Regardless, Biden has contributed to the debt, much like his predecessors.

Reports suggest that Biden will add $4.8 trillion to the national debt by 2031 as a result of his executive orders and the legislation that he has signed so far.

Some $7.8 trillion was added during President Donald Trump’s tenure in office, while former President Barack Obama added $8.6 trillion by comparison.

President Franklin D. Roosevelt has the dubious honor of adding the largest amount to the national debt by percentage increase.
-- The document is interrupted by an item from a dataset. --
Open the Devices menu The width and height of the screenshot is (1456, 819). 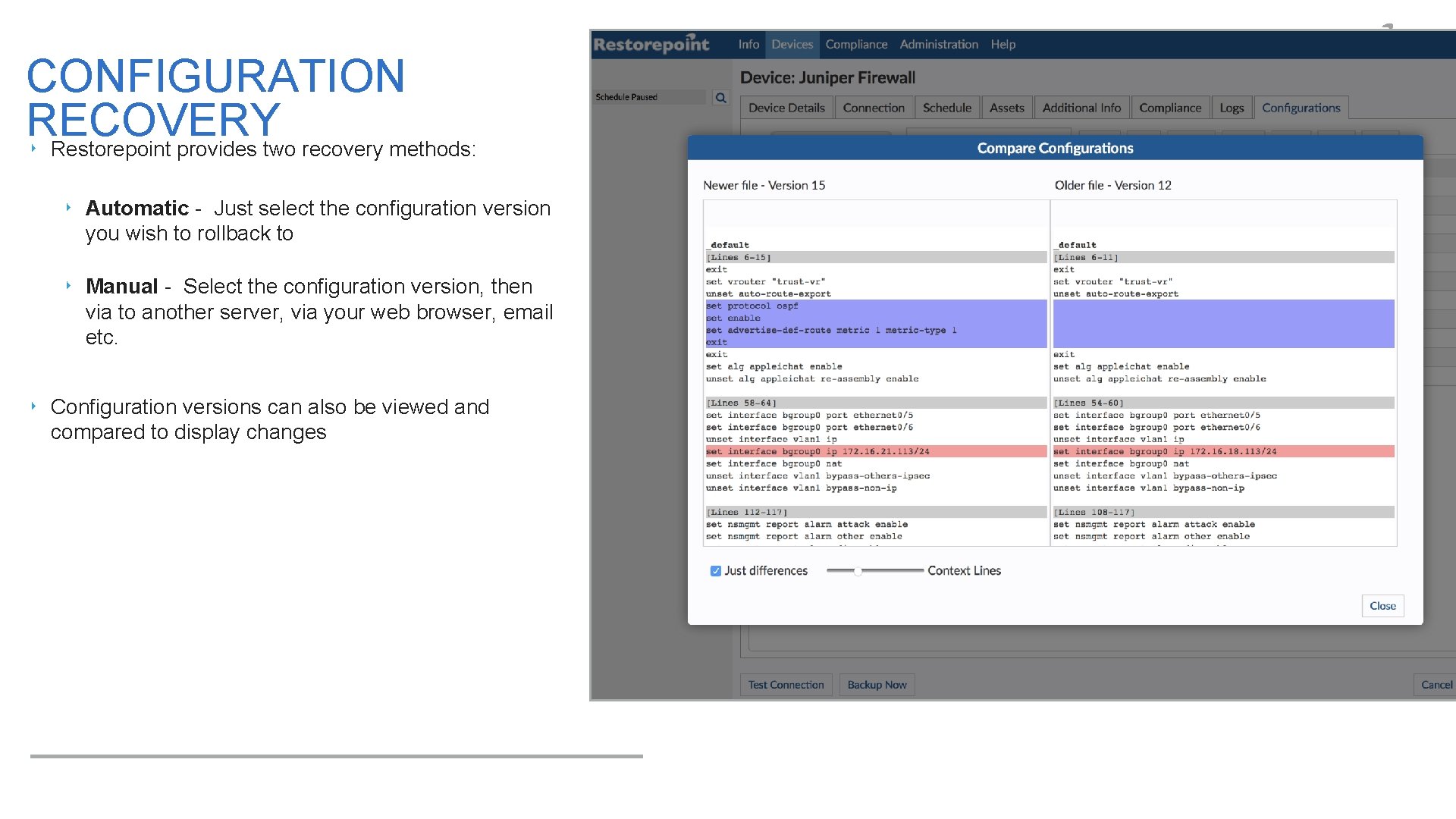(x=792, y=44)
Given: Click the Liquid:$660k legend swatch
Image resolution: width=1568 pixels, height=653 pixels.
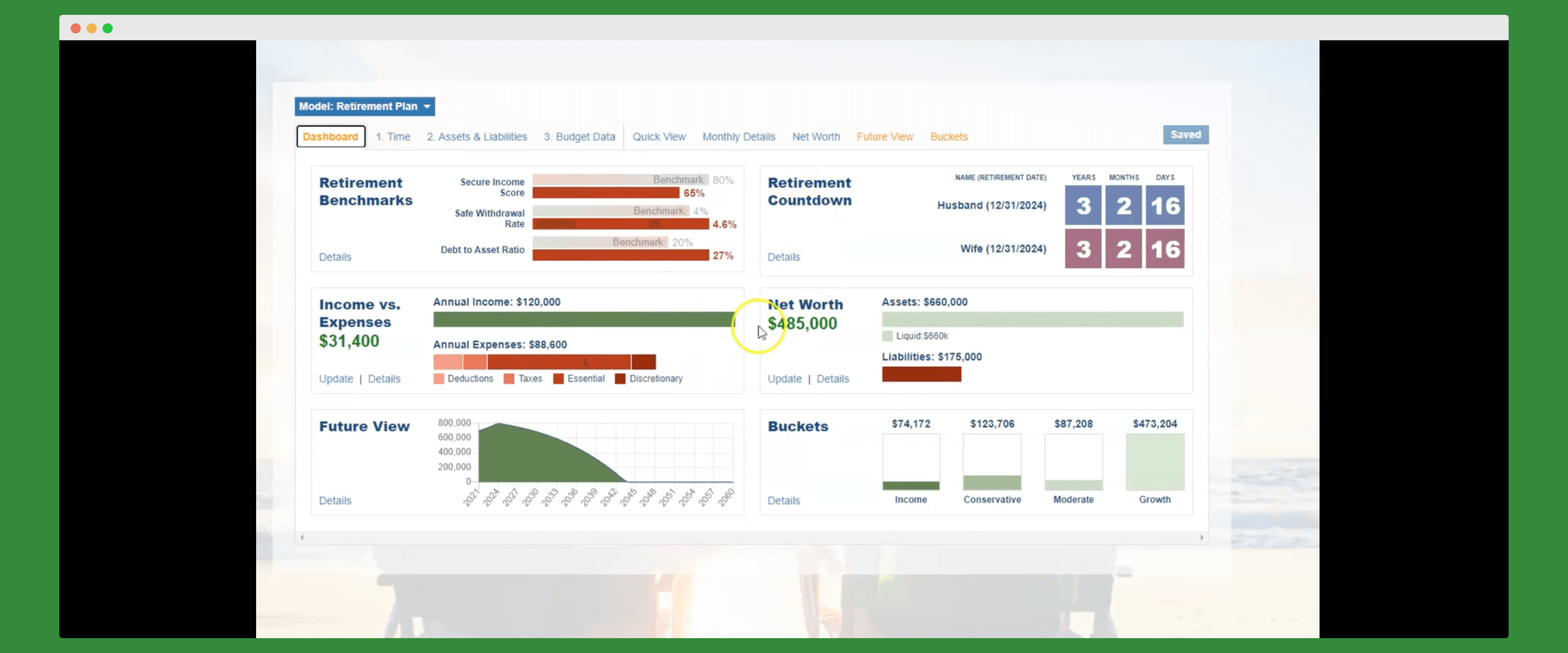Looking at the screenshot, I should pos(887,336).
Jeramy Kitchen, executive director of Texans for Fiscal Responsibility, told The Dallas Express, “This number marks yet another somber milestone that, unfortunately, is becoming all too regular these days. It represents us selfishly burdening future generations of Americans with less prosperity, and to make matters worse, our elected ‘leaders’ seem to have no appetite for course correction.”

Kitchen continued, “Both major political parties are at fault. … Runaway spending has consequences, however. Much of that has manifested itself in the form of historic inflation not seen in nearly 40 years, causing the costs of everyday goods to skyrocket, further burdening American families.”